For beginners in futures, I will explain how it works. In this post, I will talk about how to open a leveraged position in Long with isolated margin and a multiplication factor of 10x.

Trading leveraged at 10x means that if you invest $1000, the broker lends you $9000 to trade with $10000 instead of $1000. If there is profit, you return the $9000 and keep all the profit on the $10000, excluding fees. For example, you invest $1000 of your own capital in Bitcoin.
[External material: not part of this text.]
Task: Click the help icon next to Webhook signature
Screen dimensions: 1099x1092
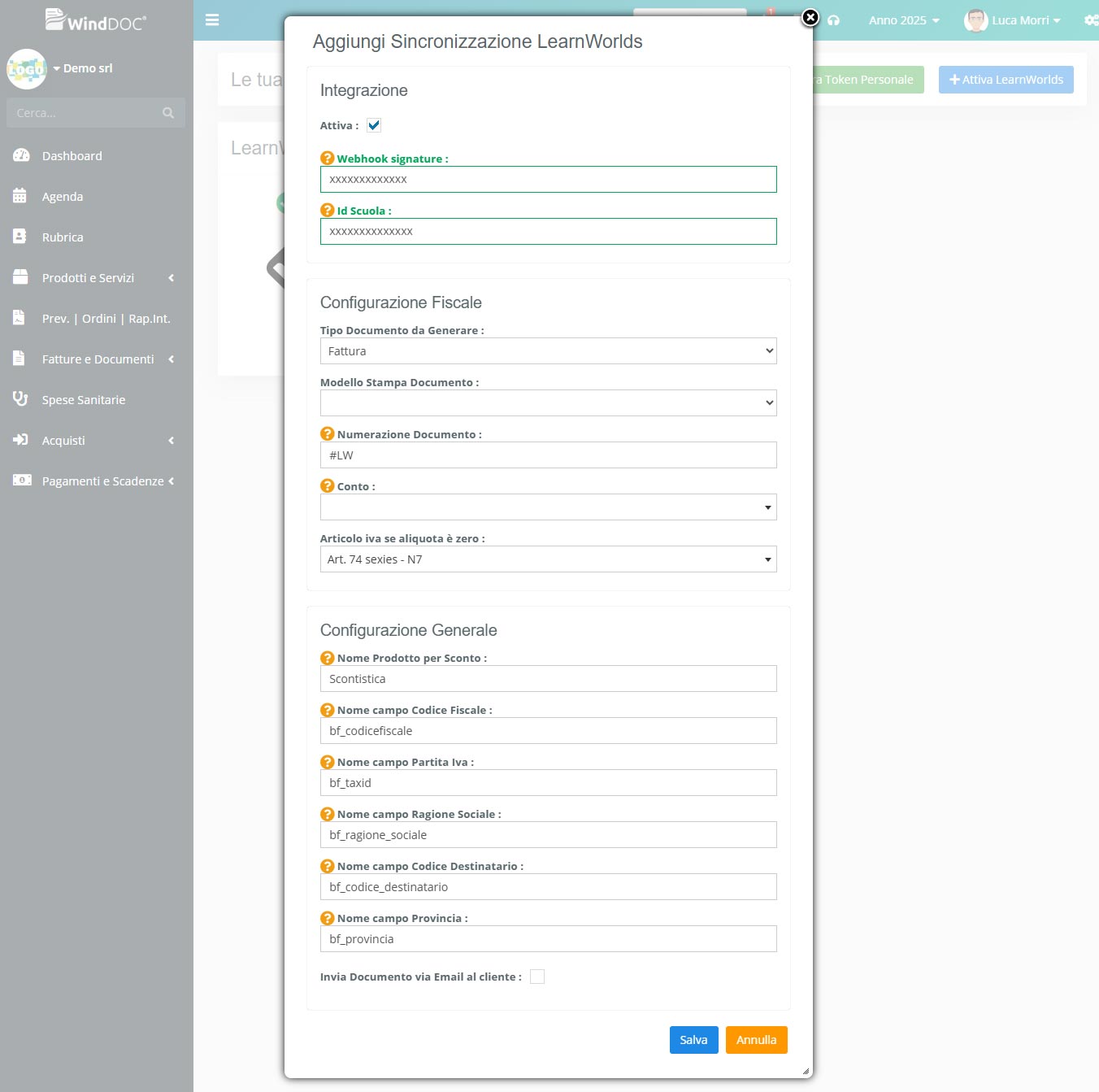Action: [x=327, y=158]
When you open your leveraged position at 10x, your position will actually be $10000. If BTC rises by 10%, the profit from the operation will be 10% of $10000, that is, $1000.

In this way, when closing the position, the broker collects the $9000 they lent you plus the fees, passing you approximately $1000 in profit. Since you invested $1000 of your own capital and received another $1000 in profit, your profit will be 100%.
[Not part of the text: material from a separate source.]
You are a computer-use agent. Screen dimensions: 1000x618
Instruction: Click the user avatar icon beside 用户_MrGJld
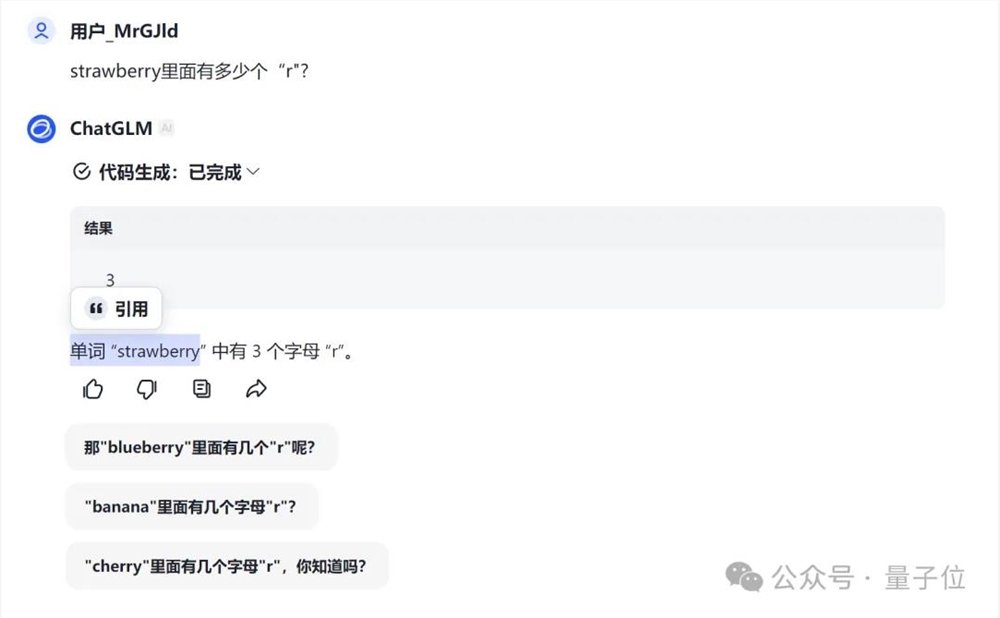pos(40,31)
It seems and is really advantageous if the price actually rises. But if the price drops instead of rising, you run a serious risk of losing all your own capital, so care is needed and certainty that there is a high probability of the price rising.
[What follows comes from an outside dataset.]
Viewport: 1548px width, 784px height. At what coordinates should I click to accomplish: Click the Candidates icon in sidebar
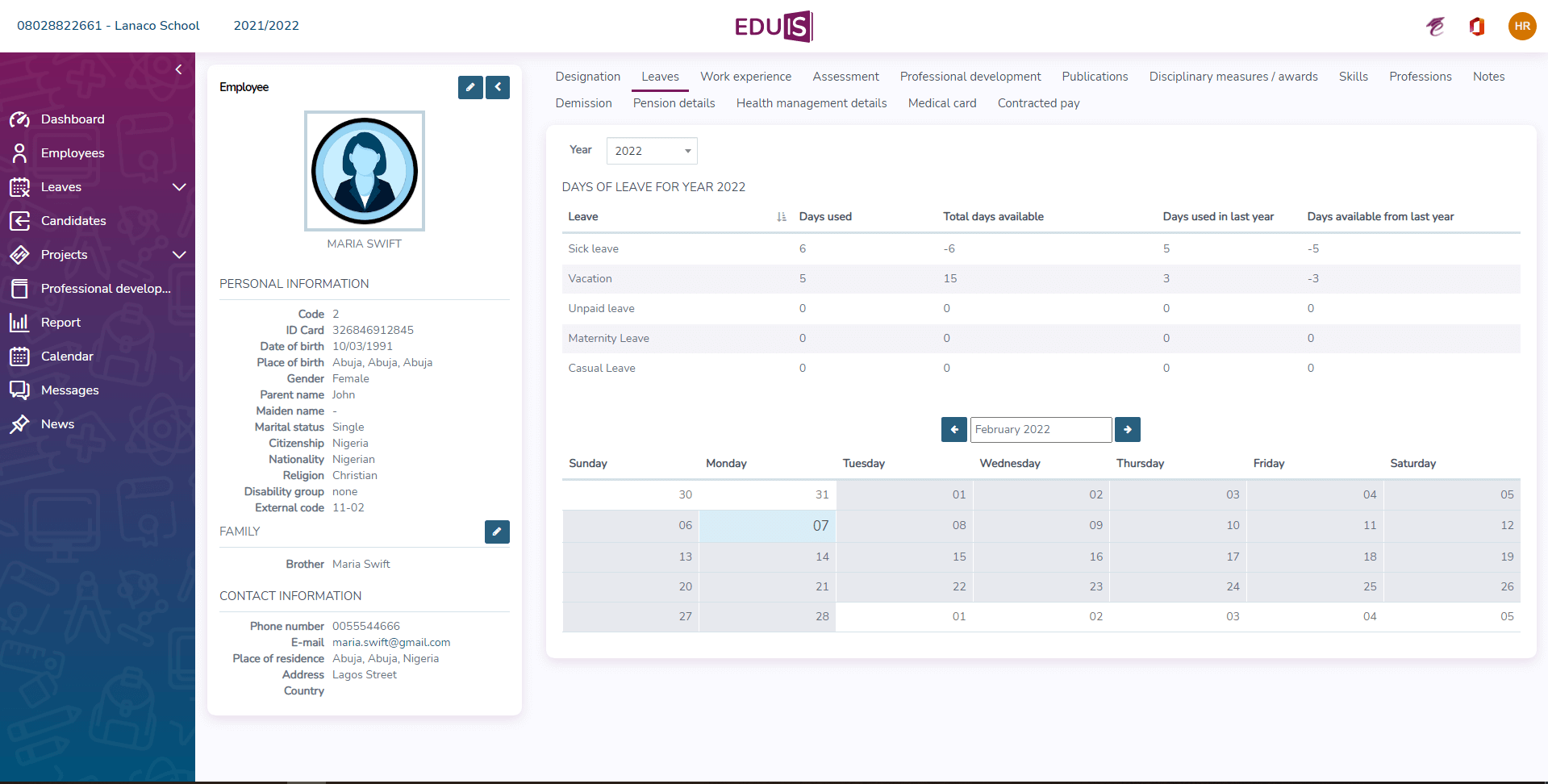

Just as the profit is multiplied by 10, the loss is too. A 10% drop in the price of Bitcoin will be applied to the $10000 of the position and not to your own capital. If you were in the spot market, a 10% drop would imply a loss of only $100 (10% of $1000). But since you are in the futures market, the loss will be 10% of $10000, or exactly the $1000 you invested. So you will lose 100% of what you invested, even though the price only dropped by 10%.

To avoid the total liquidation of your own capital, you will need to increase your own capital margin before the price drops by 10%. By doing this, the liquidation price decreases and you can breathe. However, if the price continues to drop indefinitely, it may become unfeasible to maintain the position, risking significantly your equity.

To reduce the risk, you can use smaller multiplication factors, such as 5x, 4x, 3x, and 2x. This way, for comparative purposes, the liquidation will have a lower chance of occurring:

10x - liquidation occurs when the price drops by 10%

5x - liquidation occurs when the price drops by 20%

4x - liquidation occurs when the price drops by 25%

3x - liquidation occurs when the price drops by 33%

2x - liquidation occurs when the price drops by 50%.

If you open a position for a strong coin when the price is in a firm support region, that is, at a very low value and without prospects of falling further, it may be a good option to enter leveraged with a maximum of 4x. The price would have to drop at least 25% for you to be liquidated.

Important: just like in the spot market, you can close your position at any time, realizing profits when you notice that the market has retraced instead of continuing to rise. You can also jump out before being liquidated, saving part of your own capital. In addition, you can make use of stop triggers, using stop loss (SL) and take profit (TP) for greater protection.